TO DO> Print every one of the records below verbatim, keeping each line unchanged and in its original order.

RECORDED DATA>
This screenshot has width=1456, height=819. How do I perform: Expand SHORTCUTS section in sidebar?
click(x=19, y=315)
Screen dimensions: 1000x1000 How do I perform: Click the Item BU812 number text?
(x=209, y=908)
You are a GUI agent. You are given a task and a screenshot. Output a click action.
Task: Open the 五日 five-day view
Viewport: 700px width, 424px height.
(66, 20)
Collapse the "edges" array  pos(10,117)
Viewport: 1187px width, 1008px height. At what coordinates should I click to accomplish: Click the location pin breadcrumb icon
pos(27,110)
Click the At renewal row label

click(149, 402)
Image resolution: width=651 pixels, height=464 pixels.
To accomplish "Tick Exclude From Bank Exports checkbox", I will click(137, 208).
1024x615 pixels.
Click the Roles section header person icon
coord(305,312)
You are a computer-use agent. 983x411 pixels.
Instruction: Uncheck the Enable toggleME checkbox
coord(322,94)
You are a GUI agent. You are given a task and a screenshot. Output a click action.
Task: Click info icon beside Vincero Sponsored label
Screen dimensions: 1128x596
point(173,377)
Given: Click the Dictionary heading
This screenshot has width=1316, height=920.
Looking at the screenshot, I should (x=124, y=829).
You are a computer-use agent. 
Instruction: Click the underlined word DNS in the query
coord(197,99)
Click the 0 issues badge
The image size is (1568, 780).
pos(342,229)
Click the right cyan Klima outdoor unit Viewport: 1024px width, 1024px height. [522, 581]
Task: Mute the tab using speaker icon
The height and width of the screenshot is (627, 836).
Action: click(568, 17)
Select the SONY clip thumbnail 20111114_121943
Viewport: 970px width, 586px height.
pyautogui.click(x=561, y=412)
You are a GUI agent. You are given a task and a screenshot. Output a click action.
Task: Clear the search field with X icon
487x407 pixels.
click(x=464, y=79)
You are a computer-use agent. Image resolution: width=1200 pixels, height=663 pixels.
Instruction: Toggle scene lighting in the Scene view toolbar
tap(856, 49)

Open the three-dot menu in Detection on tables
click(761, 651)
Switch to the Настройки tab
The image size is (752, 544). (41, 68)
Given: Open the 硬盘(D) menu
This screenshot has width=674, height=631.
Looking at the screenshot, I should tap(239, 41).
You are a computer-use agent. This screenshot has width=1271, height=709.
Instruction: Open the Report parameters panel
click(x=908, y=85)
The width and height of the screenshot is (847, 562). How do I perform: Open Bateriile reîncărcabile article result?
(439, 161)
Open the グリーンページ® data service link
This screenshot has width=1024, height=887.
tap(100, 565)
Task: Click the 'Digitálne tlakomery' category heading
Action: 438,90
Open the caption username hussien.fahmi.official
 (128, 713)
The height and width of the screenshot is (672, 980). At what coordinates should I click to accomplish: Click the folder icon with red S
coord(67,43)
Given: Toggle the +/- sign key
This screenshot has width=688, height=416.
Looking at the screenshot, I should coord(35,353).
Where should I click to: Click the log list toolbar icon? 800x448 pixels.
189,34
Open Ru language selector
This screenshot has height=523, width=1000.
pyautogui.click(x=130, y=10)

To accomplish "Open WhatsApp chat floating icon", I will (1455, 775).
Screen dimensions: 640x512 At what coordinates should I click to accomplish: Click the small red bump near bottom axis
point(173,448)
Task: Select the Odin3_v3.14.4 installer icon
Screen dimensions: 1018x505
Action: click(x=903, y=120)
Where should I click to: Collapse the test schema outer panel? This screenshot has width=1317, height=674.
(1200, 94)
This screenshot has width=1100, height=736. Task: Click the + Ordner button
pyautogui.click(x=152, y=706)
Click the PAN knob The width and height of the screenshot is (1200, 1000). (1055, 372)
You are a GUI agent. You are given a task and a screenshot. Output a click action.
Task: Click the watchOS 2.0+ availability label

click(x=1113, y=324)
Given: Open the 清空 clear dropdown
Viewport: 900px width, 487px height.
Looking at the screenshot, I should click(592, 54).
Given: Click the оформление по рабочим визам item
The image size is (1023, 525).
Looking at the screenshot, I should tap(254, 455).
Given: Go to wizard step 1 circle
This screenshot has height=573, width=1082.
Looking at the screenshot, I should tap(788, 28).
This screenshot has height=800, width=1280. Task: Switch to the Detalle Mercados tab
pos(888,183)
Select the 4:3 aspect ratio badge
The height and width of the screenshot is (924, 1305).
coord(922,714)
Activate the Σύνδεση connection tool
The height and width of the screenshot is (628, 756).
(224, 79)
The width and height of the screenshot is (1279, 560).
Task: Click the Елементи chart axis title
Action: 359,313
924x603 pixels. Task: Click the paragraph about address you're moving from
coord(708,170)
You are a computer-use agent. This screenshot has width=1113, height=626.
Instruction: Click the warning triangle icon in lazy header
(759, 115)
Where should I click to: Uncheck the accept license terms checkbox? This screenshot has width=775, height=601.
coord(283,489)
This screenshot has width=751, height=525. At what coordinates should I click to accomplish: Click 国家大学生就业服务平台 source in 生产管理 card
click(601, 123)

OUTPUT FOR THIS TASK>
This screenshot has width=1456, height=819. How do I perform: Expand SHORTCUTS section in sidebar?
click(x=19, y=315)
Screen dimensions: 1000x1000 How do I perform: Click the Item BU812 number text?
(x=209, y=908)
You are a GUI agent. You are given a task and a screenshot. Output a click action.
Task: Open the 五日 five-day view
Viewport: 700px width, 424px height.
(66, 20)
Collapse the "edges" array  pos(10,117)
Viewport: 1187px width, 1008px height. At what coordinates should I click to accomplish: Click the location pin breadcrumb icon
pos(27,110)
Click the At renewal row label

click(149, 402)
Image resolution: width=651 pixels, height=464 pixels.
To accomplish "Tick Exclude From Bank Exports checkbox", I will click(137, 208).
1024x615 pixels.
Click the Roles section header person icon
coord(305,312)
You are a computer-use agent. 983x411 pixels.
Instruction: Uncheck the Enable toggleME checkbox
coord(322,94)
You are a GUI agent. You are given a task and a screenshot. Output a click action.
Task: Click info icon beside Vincero Sponsored label
Screen dimensions: 1128x596
point(173,377)
Given: Click the Dictionary heading
This screenshot has width=1316, height=920.
Looking at the screenshot, I should (x=124, y=829).
You are a computer-use agent. 
Instruction: Click the underlined word DNS in the query
coord(197,99)
Click the 0 issues badge
The image size is (1568, 780).
pos(342,229)
Click the right cyan Klima outdoor unit Viewport: 1024px width, 1024px height. [522, 581]
Task: Mute the tab using speaker icon
The height and width of the screenshot is (627, 836).
Action: click(568, 17)
Select the SONY clip thumbnail 20111114_121943
Viewport: 970px width, 586px height.
pyautogui.click(x=561, y=412)
You are a GUI agent. You are given a task and a screenshot. Output a click action.
Task: Clear the search field with X icon
487x407 pixels.
click(x=464, y=79)
You are a computer-use agent. Image resolution: width=1200 pixels, height=663 pixels.
Instruction: Toggle scene lighting in the Scene view toolbar
tap(856, 49)

Open the three-dot menu in Detection on tables
click(761, 651)
Switch to the Настройки tab
The image size is (752, 544). (41, 68)
Given: Open the 硬盘(D) menu
This screenshot has width=674, height=631.
Looking at the screenshot, I should tap(239, 41).
You are a computer-use agent. This screenshot has width=1271, height=709.
Instruction: Open the Report parameters panel
click(x=908, y=85)
The width and height of the screenshot is (847, 562). How do I perform: Open Bateriile reîncărcabile article result?
(439, 161)
Open the グリーンページ® data service link
This screenshot has width=1024, height=887.
tap(100, 565)
Task: Click the 'Digitálne tlakomery' category heading
Action: 438,90
Open the caption username hussien.fahmi.official
 (128, 713)
The height and width of the screenshot is (672, 980). At what coordinates should I click to accomplish: Click the folder icon with red S
coord(67,43)
Given: Toggle the +/- sign key
This screenshot has width=688, height=416.
Looking at the screenshot, I should coord(35,353).
Where should I click to: Click the log list toolbar icon? 800x448 pixels.
189,34
Open Ru language selector
This screenshot has height=523, width=1000.
pyautogui.click(x=130, y=10)

To accomplish "Open WhatsApp chat floating icon", I will (1455, 775).
Screen dimensions: 640x512 At what coordinates should I click to accomplish: Click the small red bump near bottom axis
point(173,448)
Task: Select the Odin3_v3.14.4 installer icon
Screen dimensions: 1018x505
Action: click(x=903, y=120)
Where should I click to: Collapse the test schema outer panel? This screenshot has width=1317, height=674.
(1200, 94)
This screenshot has width=1100, height=736. Task: Click the + Ordner button
pyautogui.click(x=152, y=706)
Click the PAN knob The width and height of the screenshot is (1200, 1000). (1055, 372)
You are a GUI agent. You are given a task and a screenshot. Output a click action.
Task: Click the watchOS 2.0+ availability label

click(x=1113, y=324)
Given: Open the 清空 clear dropdown
Viewport: 900px width, 487px height.
Looking at the screenshot, I should click(592, 54).
Given: Click the оформление по рабочим визам item
The image size is (1023, 525).
Looking at the screenshot, I should tap(254, 455).
Given: Go to wizard step 1 circle
This screenshot has height=573, width=1082.
Looking at the screenshot, I should tap(788, 28).
This screenshot has height=800, width=1280. Task: Switch to the Detalle Mercados tab
pos(888,183)
Select the 4:3 aspect ratio badge
The height and width of the screenshot is (924, 1305).
coord(922,714)
Activate the Σύνδεση connection tool
The height and width of the screenshot is (628, 756).
(224, 79)
The width and height of the screenshot is (1279, 560).
Task: Click the Елементи chart axis title
Action: 359,313
924x603 pixels. Task: Click the paragraph about address you're moving from
coord(708,170)
You are a computer-use agent. This screenshot has width=1113, height=626.
Instruction: Click the warning triangle icon in lazy header
(759, 115)
Where should I click to: Uncheck the accept license terms checkbox? This screenshot has width=775, height=601.
coord(283,489)
This screenshot has width=751, height=525. At what coordinates should I click to accomplish: Click 国家大学生就业服务平台 source in 生产管理 card
click(601, 123)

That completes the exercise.